J’ai assisté à certaines de tes célébrations. J’en conclue aujourd’hui que c’est lorsque, de soutane vêtu, tu officiais à l’autel pour la célébration de l’eucharistie, droit tel une plante d’hysope, que tu étais vraiment  prêtre et christ totalement transfiguré en serviteur des Dieux. Sitôt ton soutane tombée, tu redevenais un citoyen qui avait des obligations sociales et humaines, et des droits en matière de justice, de liberté et de vérité ; exigeant pour les hommes et les femmes de ton temps des conditions  de vie collective convenables; en particulier pour ceux qui sont dans la douleur. Heureux les serviteurs de Dieu qui, face à la misère du peuple, ressentent de la douleur et dénoncent  l’oppression des pouvoirs autocratiques ; heureux et dignes sont-ils en réclamant la justice et le bonheur pour la multitude en sachant, par avance, qu’au bout se trouve la mort.

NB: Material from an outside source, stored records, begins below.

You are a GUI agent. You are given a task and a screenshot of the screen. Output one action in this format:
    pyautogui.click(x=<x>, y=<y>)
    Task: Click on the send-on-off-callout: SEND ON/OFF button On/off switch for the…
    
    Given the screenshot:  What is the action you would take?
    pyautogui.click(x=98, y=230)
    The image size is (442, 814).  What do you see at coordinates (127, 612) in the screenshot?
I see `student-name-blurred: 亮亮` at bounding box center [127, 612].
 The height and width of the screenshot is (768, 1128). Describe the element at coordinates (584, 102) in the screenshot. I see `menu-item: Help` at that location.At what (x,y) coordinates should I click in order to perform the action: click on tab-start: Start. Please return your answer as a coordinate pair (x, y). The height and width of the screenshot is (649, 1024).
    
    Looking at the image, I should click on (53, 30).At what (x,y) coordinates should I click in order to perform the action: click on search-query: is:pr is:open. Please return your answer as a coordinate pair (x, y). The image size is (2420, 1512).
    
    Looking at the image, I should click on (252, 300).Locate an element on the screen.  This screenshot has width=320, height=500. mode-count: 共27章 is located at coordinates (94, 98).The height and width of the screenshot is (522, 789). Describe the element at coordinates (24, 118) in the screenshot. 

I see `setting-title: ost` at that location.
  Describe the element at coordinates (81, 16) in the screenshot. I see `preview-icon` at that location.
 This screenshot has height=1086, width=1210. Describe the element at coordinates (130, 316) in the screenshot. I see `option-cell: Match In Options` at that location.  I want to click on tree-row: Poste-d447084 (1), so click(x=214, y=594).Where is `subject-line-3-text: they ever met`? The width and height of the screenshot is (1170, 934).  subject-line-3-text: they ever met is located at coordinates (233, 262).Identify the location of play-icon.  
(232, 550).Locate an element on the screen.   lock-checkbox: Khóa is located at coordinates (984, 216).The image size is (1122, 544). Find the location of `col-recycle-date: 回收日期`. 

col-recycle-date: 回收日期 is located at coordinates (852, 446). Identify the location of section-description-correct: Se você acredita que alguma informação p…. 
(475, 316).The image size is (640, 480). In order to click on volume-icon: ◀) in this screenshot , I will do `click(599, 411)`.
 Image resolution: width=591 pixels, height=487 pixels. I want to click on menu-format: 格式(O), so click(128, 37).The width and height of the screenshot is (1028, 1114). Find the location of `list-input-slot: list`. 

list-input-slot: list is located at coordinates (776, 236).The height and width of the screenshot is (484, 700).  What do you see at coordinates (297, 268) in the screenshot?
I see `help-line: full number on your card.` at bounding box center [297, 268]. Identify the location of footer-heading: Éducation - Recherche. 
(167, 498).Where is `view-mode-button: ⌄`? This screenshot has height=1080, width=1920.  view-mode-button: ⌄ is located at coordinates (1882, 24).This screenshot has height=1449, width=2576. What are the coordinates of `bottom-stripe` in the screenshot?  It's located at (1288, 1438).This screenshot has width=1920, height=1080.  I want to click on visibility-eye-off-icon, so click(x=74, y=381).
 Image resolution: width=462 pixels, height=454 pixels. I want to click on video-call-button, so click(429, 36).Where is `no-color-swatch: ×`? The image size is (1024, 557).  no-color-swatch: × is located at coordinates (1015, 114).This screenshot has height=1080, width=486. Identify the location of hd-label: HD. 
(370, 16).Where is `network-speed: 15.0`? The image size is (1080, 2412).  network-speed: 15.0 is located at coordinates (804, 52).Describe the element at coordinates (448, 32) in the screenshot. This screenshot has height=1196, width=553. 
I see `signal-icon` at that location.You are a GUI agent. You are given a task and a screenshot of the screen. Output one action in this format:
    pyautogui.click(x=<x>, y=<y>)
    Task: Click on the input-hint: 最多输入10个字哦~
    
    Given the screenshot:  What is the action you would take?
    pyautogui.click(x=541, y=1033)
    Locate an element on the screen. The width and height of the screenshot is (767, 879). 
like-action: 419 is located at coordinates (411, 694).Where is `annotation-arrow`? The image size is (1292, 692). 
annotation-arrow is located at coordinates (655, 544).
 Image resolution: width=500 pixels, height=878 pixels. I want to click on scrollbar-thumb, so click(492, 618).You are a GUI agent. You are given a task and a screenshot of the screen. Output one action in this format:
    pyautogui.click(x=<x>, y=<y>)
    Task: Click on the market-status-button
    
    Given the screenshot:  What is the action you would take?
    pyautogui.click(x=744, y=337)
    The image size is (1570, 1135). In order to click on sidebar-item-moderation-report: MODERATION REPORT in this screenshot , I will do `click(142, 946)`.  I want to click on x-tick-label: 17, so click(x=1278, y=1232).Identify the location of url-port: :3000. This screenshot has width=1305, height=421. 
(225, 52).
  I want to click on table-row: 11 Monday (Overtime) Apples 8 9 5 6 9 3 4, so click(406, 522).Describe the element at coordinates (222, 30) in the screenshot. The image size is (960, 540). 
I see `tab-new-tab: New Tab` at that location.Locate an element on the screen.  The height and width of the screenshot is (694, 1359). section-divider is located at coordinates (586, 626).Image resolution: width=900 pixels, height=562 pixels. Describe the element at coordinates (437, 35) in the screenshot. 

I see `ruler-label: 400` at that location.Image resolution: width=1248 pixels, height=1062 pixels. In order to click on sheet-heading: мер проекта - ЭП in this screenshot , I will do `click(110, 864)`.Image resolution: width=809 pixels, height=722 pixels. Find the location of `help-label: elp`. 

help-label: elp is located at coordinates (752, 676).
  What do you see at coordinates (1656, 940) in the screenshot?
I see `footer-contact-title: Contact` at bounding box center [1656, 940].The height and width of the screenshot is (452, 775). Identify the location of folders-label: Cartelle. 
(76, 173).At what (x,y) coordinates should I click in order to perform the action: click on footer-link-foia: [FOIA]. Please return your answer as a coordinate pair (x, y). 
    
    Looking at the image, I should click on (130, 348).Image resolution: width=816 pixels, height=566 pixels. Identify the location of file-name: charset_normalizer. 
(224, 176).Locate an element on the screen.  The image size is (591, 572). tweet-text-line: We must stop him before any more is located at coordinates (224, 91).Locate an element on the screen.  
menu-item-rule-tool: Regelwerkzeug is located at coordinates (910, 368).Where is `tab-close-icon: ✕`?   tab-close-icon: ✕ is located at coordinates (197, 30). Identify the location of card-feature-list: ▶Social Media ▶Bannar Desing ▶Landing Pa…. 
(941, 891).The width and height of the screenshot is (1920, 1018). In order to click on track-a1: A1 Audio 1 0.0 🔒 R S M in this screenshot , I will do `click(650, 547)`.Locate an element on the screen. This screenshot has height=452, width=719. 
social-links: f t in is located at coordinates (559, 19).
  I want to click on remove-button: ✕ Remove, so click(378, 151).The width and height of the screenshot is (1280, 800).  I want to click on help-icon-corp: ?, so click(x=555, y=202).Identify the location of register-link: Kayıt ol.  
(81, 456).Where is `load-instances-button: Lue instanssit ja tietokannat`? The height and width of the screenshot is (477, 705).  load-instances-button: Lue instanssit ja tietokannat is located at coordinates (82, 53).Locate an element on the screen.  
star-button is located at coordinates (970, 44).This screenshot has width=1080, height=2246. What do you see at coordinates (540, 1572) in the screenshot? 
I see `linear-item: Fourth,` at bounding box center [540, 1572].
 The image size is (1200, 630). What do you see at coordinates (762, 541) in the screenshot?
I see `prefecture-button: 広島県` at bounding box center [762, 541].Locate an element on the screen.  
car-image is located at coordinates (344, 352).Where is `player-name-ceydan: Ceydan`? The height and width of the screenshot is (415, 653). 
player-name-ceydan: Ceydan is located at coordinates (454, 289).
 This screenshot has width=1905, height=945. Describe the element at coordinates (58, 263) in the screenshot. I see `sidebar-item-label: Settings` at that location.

Lors de l’une de tes célébrations, tu parlais dans une homélie, avec ironie, de l’épisode du peuple d’Israël qui avait été esclave pendant 40 ans en Egypte, et qui, sous la conduite de Moise sortit de cet esclavage. Arrivé dans le désert, il eût faim et s’en prît violemment à Moïse. Israël reprochait à Moïse de l’avoir sorti du pays où il recevait une portion de nourriture, ration quotidienne, malgré les souffrances et les humiliations de leurs geôliers. Par ce qu’il avait faim, disais-tu, le « Peuple mis à part par Dieu » oublia subitement la rudesse de ses conditions de détention en Egypte, et y retourna en pensée, en souvenir …Oui, la faim ramenait le peuple de Dieu en prison. Ainsi va l’humanité. 

Oncle ! C’est par amour, respect, admiration et reconnaissance pour toi que j’ai décidé d’écrire ces lignes pour ne pas te laisser partir sans mots dire.

Ta mort a démontré que l’église catholique a perdu la pratique d’enterrer les prêtres à proximité de la paroisse où ils ont servi des années durant. L’église de Nzeng Ayong et toutes ses structures annexes sont ton œuvre. De ton vivant, tu avais clairement exprimé à tes parents et à tes confrères de l’église ta volonté d’y être enterré. Nombreux gabonais et gabonaises, civils et religieux peuvent en témoigner ; l’Archevêque y compris. La décision de t’inhumer à Saint-Jean a surpris plus d’un observateur ; moi aussi. Qu’est ce que ça aurait été juste et bon de te poster dans l’enceinte de « l’Eglise de l’Abbé Noël Ngwa de Nzeng-Ayong ». Cette décision est perçue comme une injustice qui déshérite  et déshonore   un « prélat »  qui a tout mis en œuvre pour donner aux Êtres pieux un lieu de rassemblement. Elle m’a fait écrire quelque part que : « La haine, fidèle compagne de l’Amour, portée par tes confrères et les tiers, t’a suivi jusqu’au tombeau…. » 

Mon Oncle, désormais tu es pour l’éternité en compagnie des nôtres, avec pour proches voisins, les autres adeptes amis du Christ….Et tu nous attends.